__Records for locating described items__
┌──
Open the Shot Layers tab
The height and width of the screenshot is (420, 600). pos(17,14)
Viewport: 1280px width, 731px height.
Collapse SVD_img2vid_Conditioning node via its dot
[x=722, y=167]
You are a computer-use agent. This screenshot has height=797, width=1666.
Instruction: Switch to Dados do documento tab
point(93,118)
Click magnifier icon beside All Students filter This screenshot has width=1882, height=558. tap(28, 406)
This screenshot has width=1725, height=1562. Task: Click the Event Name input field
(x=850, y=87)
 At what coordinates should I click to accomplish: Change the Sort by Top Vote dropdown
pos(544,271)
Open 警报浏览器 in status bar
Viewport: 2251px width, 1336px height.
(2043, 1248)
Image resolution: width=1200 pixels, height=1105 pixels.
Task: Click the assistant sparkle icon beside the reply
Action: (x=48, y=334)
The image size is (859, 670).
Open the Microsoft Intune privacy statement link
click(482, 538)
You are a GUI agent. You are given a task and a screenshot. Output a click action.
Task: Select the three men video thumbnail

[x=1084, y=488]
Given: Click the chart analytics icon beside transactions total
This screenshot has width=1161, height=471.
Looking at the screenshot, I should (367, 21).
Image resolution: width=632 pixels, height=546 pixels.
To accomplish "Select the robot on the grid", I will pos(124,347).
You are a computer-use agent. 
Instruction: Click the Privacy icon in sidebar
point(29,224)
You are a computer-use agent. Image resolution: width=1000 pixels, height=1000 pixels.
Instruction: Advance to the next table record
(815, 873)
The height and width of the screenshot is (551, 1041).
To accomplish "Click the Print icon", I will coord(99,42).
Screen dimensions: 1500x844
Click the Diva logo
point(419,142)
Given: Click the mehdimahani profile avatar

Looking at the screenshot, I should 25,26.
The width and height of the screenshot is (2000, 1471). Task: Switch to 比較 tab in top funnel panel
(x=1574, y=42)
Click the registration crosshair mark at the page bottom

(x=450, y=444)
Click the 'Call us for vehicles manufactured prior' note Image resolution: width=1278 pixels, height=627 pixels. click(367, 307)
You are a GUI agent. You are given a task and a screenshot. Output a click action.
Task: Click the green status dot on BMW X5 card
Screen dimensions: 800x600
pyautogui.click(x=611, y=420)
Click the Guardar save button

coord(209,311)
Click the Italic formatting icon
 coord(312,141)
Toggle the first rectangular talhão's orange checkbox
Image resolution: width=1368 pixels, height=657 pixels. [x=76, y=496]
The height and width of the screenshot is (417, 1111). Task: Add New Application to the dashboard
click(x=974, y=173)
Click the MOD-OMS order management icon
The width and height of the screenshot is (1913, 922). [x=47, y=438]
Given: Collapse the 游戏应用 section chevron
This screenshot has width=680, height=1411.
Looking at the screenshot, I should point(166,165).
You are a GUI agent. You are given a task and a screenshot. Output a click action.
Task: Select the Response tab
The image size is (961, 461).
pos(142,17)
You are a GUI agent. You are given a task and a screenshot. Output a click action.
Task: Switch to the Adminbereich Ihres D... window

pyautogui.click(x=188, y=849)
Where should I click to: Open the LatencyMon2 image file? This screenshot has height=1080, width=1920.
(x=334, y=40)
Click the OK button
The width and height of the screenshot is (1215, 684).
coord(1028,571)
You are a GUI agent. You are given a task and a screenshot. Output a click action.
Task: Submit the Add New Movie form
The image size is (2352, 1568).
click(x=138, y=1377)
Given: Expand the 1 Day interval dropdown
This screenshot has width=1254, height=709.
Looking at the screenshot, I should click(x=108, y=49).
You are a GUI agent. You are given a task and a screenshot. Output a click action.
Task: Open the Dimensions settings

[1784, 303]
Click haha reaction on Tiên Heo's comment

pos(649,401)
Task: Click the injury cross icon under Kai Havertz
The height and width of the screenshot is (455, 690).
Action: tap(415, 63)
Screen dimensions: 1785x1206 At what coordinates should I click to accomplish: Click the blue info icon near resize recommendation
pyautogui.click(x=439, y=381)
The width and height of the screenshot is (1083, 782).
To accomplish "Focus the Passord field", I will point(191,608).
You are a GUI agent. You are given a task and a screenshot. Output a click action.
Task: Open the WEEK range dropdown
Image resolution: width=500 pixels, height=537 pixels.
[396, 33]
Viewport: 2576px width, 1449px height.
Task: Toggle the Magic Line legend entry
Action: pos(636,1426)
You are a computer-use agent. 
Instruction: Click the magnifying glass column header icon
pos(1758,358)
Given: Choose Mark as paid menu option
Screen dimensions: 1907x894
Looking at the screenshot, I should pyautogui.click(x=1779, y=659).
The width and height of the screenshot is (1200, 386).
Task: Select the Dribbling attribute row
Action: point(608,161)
└──
__Given problem__
Pick out every line of the records above that contains the word "accomplish", and copy each one in full.

__Written answer__
 At what coordinates should I click to accomplish: Change the Sort by Top Vote dropdown
To accomplish "Select the robot on the grid", I will pos(124,347).
To accomplish "Click the Print icon", I will coord(99,42).
Screen dimensions: 1785x1206 At what coordinates should I click to accomplish: Click the blue info icon near resize recommendation
To accomplish "Focus the Passord field", I will point(191,608).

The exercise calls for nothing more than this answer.